La démarche consiste à mesurer simultanément la rotation de l'axe moteur et des roues :
- Lever l'avant du véhicule pour décoller les roues du sol. Retirer les bougies. Engager le rapport souhaité.
- Engager la manivelle dans le ventilateur. Amener la manivelle dans une position particulière (tout en haut).
- Repérer la position de la roue (trait de craie, ou valve).
- Tourner la manivelle jusqu'à ce que la roue fasse exactement un tour. Le nombre de tours de manivelle correspond numériquement à l'inverse du rapport engagé. Cette valeur appelée démultiplication, est rappelée dans les colonnes d3 et d4 du tableau pour les deux rapports supérieurs.

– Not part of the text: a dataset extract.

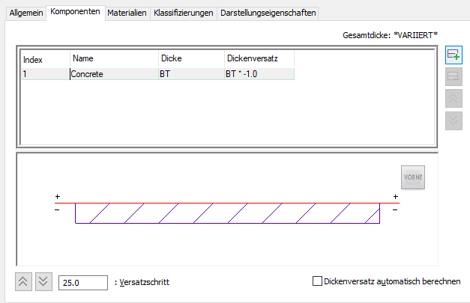Increase offset with double up arrow

[x=23, y=281]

Il est possible de faire la même opération en ne levant qu'une seule roue. Dans ce cas le différentiel fait tourner la roue 2 fois plus : il faut alors diviser le nombre de tours de manivelle par 2, ou opérer la mesure pour atteindre 2 tours de roue.
Cas particuliers
La Méhari 4x4 dispose d'une boîte spécifique incluant un réducteur supplémentaire, et un dispositif de blocage de différentiel. Cette boîte n'a pas la même architecture. Il s'agit de l'association de 2 boîtes mises en cascade, qui autorise 7 rapports (4 longs et 3 courts) en marche avant, et 2 en marche arrière. Le passage en rapport court nécessite l'arrêt complet de la voiture. On y retrouve une première boîte (relativement semblable à celle des autres types A, la sortie étant reliée au bloc réducteur présentant deux rapports. Elle met à contribution jusqu'à 7 engrenages pour les marches avant courtes, 5 pour les rapports longs (1re et 2e) certains au rapport inverses se neutralisant, les rapports les plus longs (3e et 4e) n'en sollicitant respectivement que 3 ou 1 seul.

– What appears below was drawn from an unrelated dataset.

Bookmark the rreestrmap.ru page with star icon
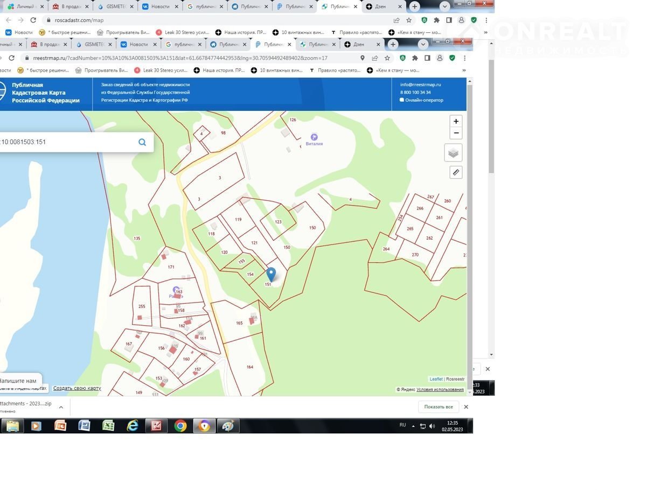The image size is (647, 490). tap(387, 58)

La 2CV Sahara, est animée par deux moteurs, liés chacun à une boîte. Une tringlerie traversant la voiture, assure la commande simultanée des deux chaînes de puissance. Elle ne dispose ni de réducteur supplémentaire, ni de blocage de différentiel.

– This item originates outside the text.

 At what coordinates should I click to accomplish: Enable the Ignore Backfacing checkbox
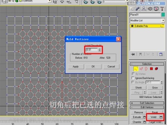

Les autres cas ne sont pas proposés par le constructeur mais pas des accessoiristes. La société Voisin, par exemple proposait un kit pour obtenir une transmission intégrale à partir de la boîte d'origine.
Notes et références
Voir aussi
Articles connexes
Bibliographie
- Revue Technique Automobile : 2CV6 et 2CV4 ; AMI8
- Éditions pratiques automobiles : Votre 2CV 1952, Votre AMI6 1969
- La 2cv fourgonnette de mon père (ETAI).
- Je répare ma méhari (Citropolis hors série technique no 2)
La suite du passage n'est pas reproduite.